--- start of ENTRIES SHOWN ---

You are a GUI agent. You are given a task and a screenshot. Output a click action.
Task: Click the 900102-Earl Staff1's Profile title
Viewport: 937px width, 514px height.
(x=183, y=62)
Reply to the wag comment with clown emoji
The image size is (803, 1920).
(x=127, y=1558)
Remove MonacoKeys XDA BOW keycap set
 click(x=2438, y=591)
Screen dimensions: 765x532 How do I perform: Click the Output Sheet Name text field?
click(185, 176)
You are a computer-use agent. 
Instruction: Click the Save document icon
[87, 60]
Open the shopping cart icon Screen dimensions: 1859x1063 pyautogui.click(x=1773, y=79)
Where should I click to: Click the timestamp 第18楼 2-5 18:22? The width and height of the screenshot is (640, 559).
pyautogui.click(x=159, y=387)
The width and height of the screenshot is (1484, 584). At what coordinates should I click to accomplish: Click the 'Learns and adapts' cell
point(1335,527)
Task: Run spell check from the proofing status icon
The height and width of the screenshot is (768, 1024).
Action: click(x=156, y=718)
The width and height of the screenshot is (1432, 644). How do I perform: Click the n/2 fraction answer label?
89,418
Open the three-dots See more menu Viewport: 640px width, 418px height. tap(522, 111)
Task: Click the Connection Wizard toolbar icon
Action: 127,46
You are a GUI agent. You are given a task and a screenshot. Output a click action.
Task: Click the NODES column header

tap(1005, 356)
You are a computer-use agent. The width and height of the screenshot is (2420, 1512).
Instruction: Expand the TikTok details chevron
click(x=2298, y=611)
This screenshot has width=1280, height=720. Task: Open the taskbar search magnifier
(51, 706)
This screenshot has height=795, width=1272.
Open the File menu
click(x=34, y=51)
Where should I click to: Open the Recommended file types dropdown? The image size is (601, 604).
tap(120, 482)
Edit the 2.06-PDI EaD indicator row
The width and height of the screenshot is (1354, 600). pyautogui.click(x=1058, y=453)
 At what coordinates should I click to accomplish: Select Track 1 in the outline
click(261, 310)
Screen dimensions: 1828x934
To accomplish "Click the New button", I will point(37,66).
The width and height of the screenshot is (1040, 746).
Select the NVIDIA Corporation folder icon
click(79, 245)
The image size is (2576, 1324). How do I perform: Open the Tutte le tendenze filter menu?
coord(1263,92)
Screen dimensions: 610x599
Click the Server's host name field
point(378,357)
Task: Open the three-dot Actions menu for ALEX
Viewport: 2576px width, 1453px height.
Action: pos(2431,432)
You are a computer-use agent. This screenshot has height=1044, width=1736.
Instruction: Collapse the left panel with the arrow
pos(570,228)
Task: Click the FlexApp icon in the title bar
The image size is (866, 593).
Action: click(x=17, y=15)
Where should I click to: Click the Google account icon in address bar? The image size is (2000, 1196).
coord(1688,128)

--- end of ENTRIES SHOWN ---

__WORK TO BE COMPLETED__.
Copy out every line of the listing above word for word, changing nothing.

__WRITTEN REPLY__.
You are a GUI agent. You are given a task and a screenshot. Output a click action.
Task: Click the 900102-Earl Staff1's Profile title
Viewport: 937px width, 514px height.
(x=183, y=62)
Reply to the wag comment with clown emoji
The image size is (803, 1920).
(x=127, y=1558)
Remove MonacoKeys XDA BOW keycap set
 click(x=2438, y=591)
Screen dimensions: 765x532 How do I perform: Click the Output Sheet Name text field?
click(185, 176)
You are a computer-use agent. 
Instruction: Click the Save document icon
[87, 60]
Open the shopping cart icon Screen dimensions: 1859x1063 pyautogui.click(x=1773, y=79)
Where should I click to: Click the timestamp 第18楼 2-5 18:22? The width and height of the screenshot is (640, 559).
pyautogui.click(x=159, y=387)
The width and height of the screenshot is (1484, 584). At what coordinates should I click to accomplish: Click the 'Learns and adapts' cell
point(1335,527)
Task: Run spell check from the proofing status icon
The height and width of the screenshot is (768, 1024).
Action: click(x=156, y=718)
The width and height of the screenshot is (1432, 644). How do I perform: Click the n/2 fraction answer label?
89,418
Open the three-dots See more menu Viewport: 640px width, 418px height. tap(522, 111)
Task: Click the Connection Wizard toolbar icon
Action: 127,46
You are a GUI agent. You are given a task and a screenshot. Output a click action.
Task: Click the NODES column header

tap(1005, 356)
You are a computer-use agent. The width and height of the screenshot is (2420, 1512).
Instruction: Expand the TikTok details chevron
click(x=2298, y=611)
This screenshot has width=1280, height=720. Task: Open the taskbar search magnifier
(51, 706)
This screenshot has height=795, width=1272.
Open the File menu
click(x=34, y=51)
Where should I click to: Open the Recommended file types dropdown? The image size is (601, 604).
tap(120, 482)
Edit the 2.06-PDI EaD indicator row
The width and height of the screenshot is (1354, 600). pyautogui.click(x=1058, y=453)
 At what coordinates should I click to accomplish: Select Track 1 in the outline
click(261, 310)
Screen dimensions: 1828x934
To accomplish "Click the New button", I will point(37,66).
The width and height of the screenshot is (1040, 746).
Select the NVIDIA Corporation folder icon
click(79, 245)
The image size is (2576, 1324). How do I perform: Open the Tutte le tendenze filter menu?
coord(1263,92)
Screen dimensions: 610x599
Click the Server's host name field
point(378,357)
Task: Open the three-dot Actions menu for ALEX
Viewport: 2576px width, 1453px height.
Action: pos(2431,432)
You are a computer-use agent. This screenshot has height=1044, width=1736.
Instruction: Collapse the left panel with the arrow
pos(570,228)
Task: Click the FlexApp icon in the title bar
The image size is (866, 593).
Action: click(x=17, y=15)
Where should I click to: Click the Google account icon in address bar? The image size is (2000, 1196).
coord(1688,128)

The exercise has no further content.